Her husband interrupted with a chuckle. “I'd like to see anything get Irma down; or keep her down, for more than three minutes.”

“Well, you know,” said Gamadge, “I think she still misses the cat she left behind her in Holland.”

“Of course she does,” agreed Mrs. Bartram. “I'm so glad she's going to have another one.”

“She'll have one if I have to telegraph to the Bide-A-Wee in New York for it; but I think the Beasleys will probably be glad to get rid of one of theirs.”

Irma shot out of the side door, and pranced up to them.

“Uncle Carroll wants you all to come right in the house,” she shrieked. “He has a present for me, and he wants you for winches.”

The witnesses trooped obediently back in her wake, Mitchell falling behind to mutter in Gamadge's ear: “Most confiding feller I ever met in my whole life.”

“He is; it just boils out of him,” agreed Gamadge.

“He ain't overcome with sympathy for his brother—would you say so?”

“Mr. George Bartram will never be overcome with grief for anybody except himself, his wife and his offspring.”

“In the order named?”

“In the order named.”

CHAPTER EIGHT

Estate of Julia Bartram

T
HE BARTRAM SITTING
room or parlor was long and low, with two windows on the west, and the big bay on the south. Between the side windows a white mantelpiece, delicately carved, rose above a smoky brick hearth; a mellow landscape in an old gilt frame hung above it. The mahogany furniture might have been brought from England, in the mid-eighteenth century, by one of the Bartram ships; but the glass and pottery, and the big gilt and lacquer box that stood on a console below the mirror on the north wall, had made a longer journey—they were all from China. The pale Chinese rug was hardly darker than the old white wallpaper, striped with gold, which had suffered with the passing of time; it showed blotches of damp near the ceiling, and a torn strip had been replaced beside the door.
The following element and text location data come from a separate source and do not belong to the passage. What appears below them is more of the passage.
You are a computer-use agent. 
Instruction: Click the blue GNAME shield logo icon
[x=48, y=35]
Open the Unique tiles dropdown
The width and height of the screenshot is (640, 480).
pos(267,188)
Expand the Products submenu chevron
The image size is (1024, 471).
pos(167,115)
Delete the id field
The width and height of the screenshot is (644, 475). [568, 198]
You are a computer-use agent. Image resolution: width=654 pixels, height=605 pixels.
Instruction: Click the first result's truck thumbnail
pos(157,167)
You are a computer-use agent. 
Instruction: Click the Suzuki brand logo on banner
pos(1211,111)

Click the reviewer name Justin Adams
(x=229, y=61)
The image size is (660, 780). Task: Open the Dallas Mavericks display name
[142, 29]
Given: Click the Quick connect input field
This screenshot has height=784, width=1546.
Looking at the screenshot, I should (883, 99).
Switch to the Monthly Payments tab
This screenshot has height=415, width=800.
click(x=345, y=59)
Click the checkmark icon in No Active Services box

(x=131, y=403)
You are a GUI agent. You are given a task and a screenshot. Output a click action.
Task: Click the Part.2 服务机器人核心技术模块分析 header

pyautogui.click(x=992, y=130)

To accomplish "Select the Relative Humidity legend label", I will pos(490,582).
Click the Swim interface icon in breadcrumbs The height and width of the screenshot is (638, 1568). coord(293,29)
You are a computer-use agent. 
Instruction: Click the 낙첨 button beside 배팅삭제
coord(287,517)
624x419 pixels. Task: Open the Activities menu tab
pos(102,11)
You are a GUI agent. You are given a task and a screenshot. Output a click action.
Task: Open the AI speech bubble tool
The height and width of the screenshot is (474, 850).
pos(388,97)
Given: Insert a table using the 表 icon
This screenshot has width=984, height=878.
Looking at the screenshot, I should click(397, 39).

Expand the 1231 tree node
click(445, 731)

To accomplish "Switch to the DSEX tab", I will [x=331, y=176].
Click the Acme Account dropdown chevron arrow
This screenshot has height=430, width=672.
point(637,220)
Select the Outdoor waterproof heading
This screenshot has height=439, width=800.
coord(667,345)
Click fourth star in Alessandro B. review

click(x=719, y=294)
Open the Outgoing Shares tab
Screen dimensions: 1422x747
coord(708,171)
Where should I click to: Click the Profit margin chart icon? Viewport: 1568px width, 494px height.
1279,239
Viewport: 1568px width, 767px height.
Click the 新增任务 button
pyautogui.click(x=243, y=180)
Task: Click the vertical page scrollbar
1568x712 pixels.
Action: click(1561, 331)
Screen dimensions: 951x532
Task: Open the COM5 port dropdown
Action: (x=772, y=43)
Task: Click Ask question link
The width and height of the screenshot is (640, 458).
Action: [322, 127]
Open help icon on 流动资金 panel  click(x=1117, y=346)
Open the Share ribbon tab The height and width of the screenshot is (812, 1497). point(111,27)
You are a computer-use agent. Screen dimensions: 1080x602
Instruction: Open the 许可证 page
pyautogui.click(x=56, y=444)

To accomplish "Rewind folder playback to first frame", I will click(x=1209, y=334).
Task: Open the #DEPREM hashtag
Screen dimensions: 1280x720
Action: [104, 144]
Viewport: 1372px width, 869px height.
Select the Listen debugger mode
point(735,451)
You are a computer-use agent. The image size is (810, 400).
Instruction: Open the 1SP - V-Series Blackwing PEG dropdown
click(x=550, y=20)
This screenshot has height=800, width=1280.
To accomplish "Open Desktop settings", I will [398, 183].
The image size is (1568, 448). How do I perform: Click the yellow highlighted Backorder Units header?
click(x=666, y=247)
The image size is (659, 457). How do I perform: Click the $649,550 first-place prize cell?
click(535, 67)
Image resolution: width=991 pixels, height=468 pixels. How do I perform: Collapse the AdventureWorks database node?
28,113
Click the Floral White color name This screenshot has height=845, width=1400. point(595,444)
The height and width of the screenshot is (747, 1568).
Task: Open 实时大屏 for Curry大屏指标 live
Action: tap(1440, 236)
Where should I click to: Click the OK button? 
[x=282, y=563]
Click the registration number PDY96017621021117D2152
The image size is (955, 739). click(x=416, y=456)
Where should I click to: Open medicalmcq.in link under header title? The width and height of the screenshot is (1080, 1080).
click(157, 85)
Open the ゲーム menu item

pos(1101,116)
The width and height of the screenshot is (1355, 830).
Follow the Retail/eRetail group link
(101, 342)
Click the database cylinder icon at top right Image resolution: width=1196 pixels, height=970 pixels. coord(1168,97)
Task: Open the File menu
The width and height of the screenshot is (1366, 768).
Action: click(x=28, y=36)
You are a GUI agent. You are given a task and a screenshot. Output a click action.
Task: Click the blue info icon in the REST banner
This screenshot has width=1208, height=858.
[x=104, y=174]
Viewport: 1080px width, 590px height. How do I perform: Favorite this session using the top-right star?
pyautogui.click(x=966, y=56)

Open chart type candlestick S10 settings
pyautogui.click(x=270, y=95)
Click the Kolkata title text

Carroll Bartram sat on a davenport before the fire. His arm lay along the back of it, and his long, fine hand clasped and unclasped the carved rail. A clever-looking, beak-nosed little man stood behind him, and Miss Ridgeman hovered in the rear. She was holding a tray with a tumbler on it, and she looked as if she were afraid to advance and offer it to her employer.

George Bartram led Gamadge around the end of the davenport.

“Let me introduce my brother,” he said, “and Doctor Loring. Carroll, this is Mr. Gamadge.”

Carroll Bartram leaned forward to shake hands with Gamadge. “I hope you'll excuse me for not getting up,” he said, pleasantly. “I'm all right, but for the moment something seems to have got me in the legs.”

“That will go in a minute.” Doctor Loring watched his patient, smilingly. “You're better already.”

“I really feel—” began Gamadge, but his host interrupted him:

“No, I want to see you. How are you, Mitchell? Do sit down.”